Aero Seminar: Aerospace Simulation & Guidance Systems with Kalman Filter Applications

Dr. Subhir Chaudhuri
DRDO and Associate Director
RCI

Abstract:

Classical guidance and control laws have been used for Aerospace Vehicles (which are aerodynamically unstable and non-linear) with varying degrees of performance, complexity and seeker/sensor requirements.  Accuracy requirements with dynamic tactics of modern warfare demand performance improvement, which is a trade-off between costly sophisticated hardware and computationally intensive software. Hardware-In-Loop- Simulation (HILS) facilities and methodology form a well integrated system for transforming a preliminary guidance and control system design to flight software and hardware from lift-off till end of mission. Nearly full spectrum of dynamically accurate Six-Degrees-of-Freedom (6-DOF) model can be realized. Guidance and control law studies pertaining to guidance gathering basket and stability margins are generally carried out. Hidden defects can be detected in the onboard guidance and control software as well as hardware. Model deficiencies like absence of Tail-Wag-Dog (TWD), flexibility modes and detailed seeker dynamics can be analyzed. Design modifications can be incorporated to reduce expensive flight trials. Introduction of seekers in HILS necessitates high dynamic simulators for seeker and target motion.
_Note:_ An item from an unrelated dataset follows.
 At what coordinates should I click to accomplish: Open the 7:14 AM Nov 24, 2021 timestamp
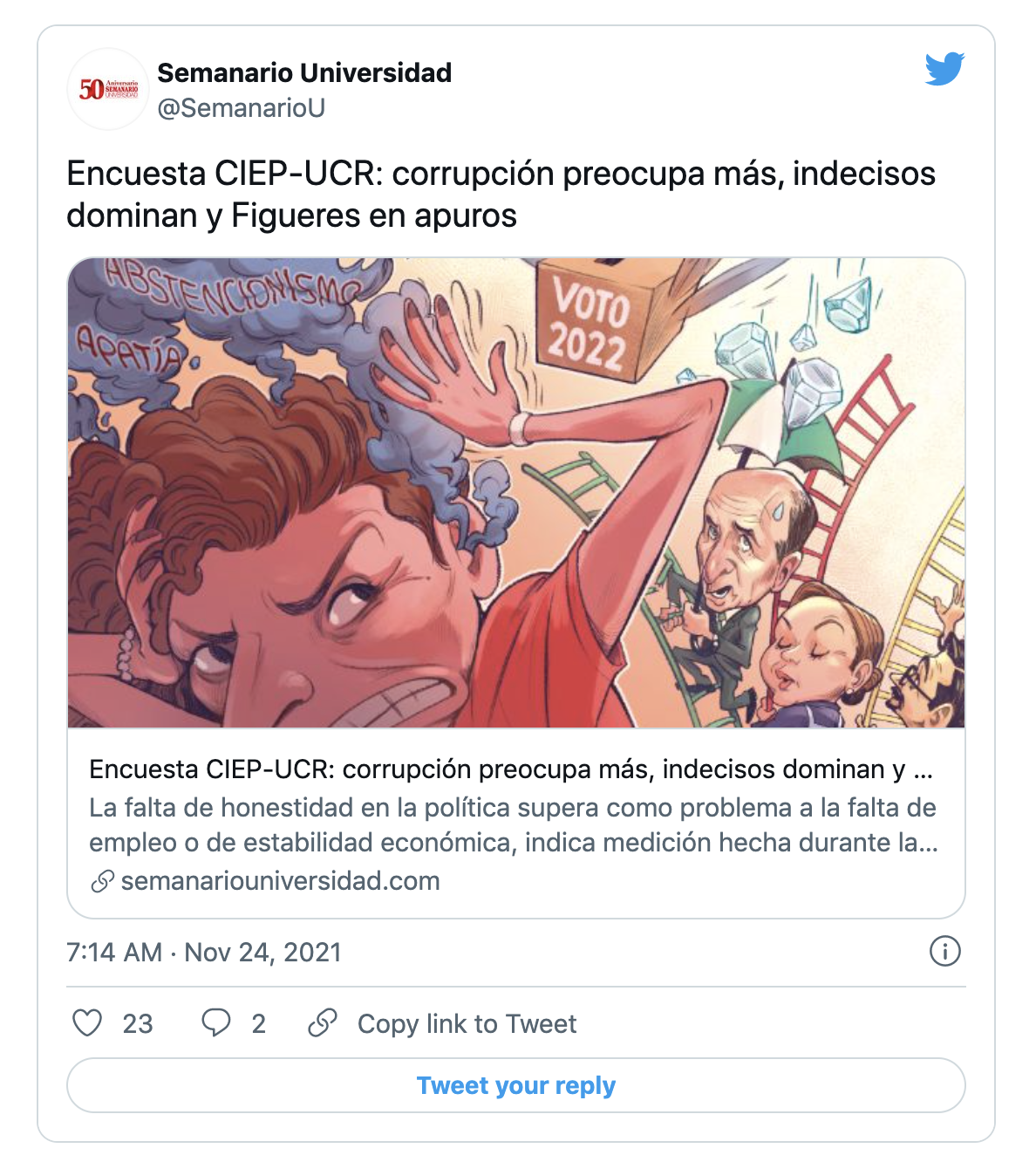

For certain systems based on MIL-STD 1553B, HILS can be performed for validating the onboard hard real-time Guidance, Control and Navigation tasks in a distributed computing environment. This helps in Rapid Prototyping of flight systems with the state-of-the-art technology.

A target point is normally specified a priori launch for inertial guidance. Missile Guidance system needs critical Navigation states from Strap Down Inertial Navigation System (SDINS) for guiding the vehicle towards the target. Azimuth information of the missile is one of the most critical Navigation states for estimation on the moving platform before launching the missile for precise impact. It is extracted using SDINS of the missile aided by Master INS (MINS) placed on the moving platform. A 7-state Adaptive Kalman Filter (AKF) based on error states model was formulated with four measurements for finding the azimuth of the missile. This forms the core of Transfer Alignment from MINS where the gain of the innovation sequence is evaluated. Measurement residual mean and the covariance of the measurement residual are used in a unique way to compute adaptive gain based on necessity after initial accumulation of samples. A velocity matching algorithm before the launch between MINS & SDINS is used with excitation by moving platform maneuver for observing the states more appropriately. Error quaternions are used for this purpose in the feedback and the gains are selected using offline Matrix Riccati equation in discrete domain, as used in modern control systems. Estimation based filtering techniques are used in missile guidance for seekers and aided navigation systems. These techniques are validated using HILS with dynamic missile and target motion simulators.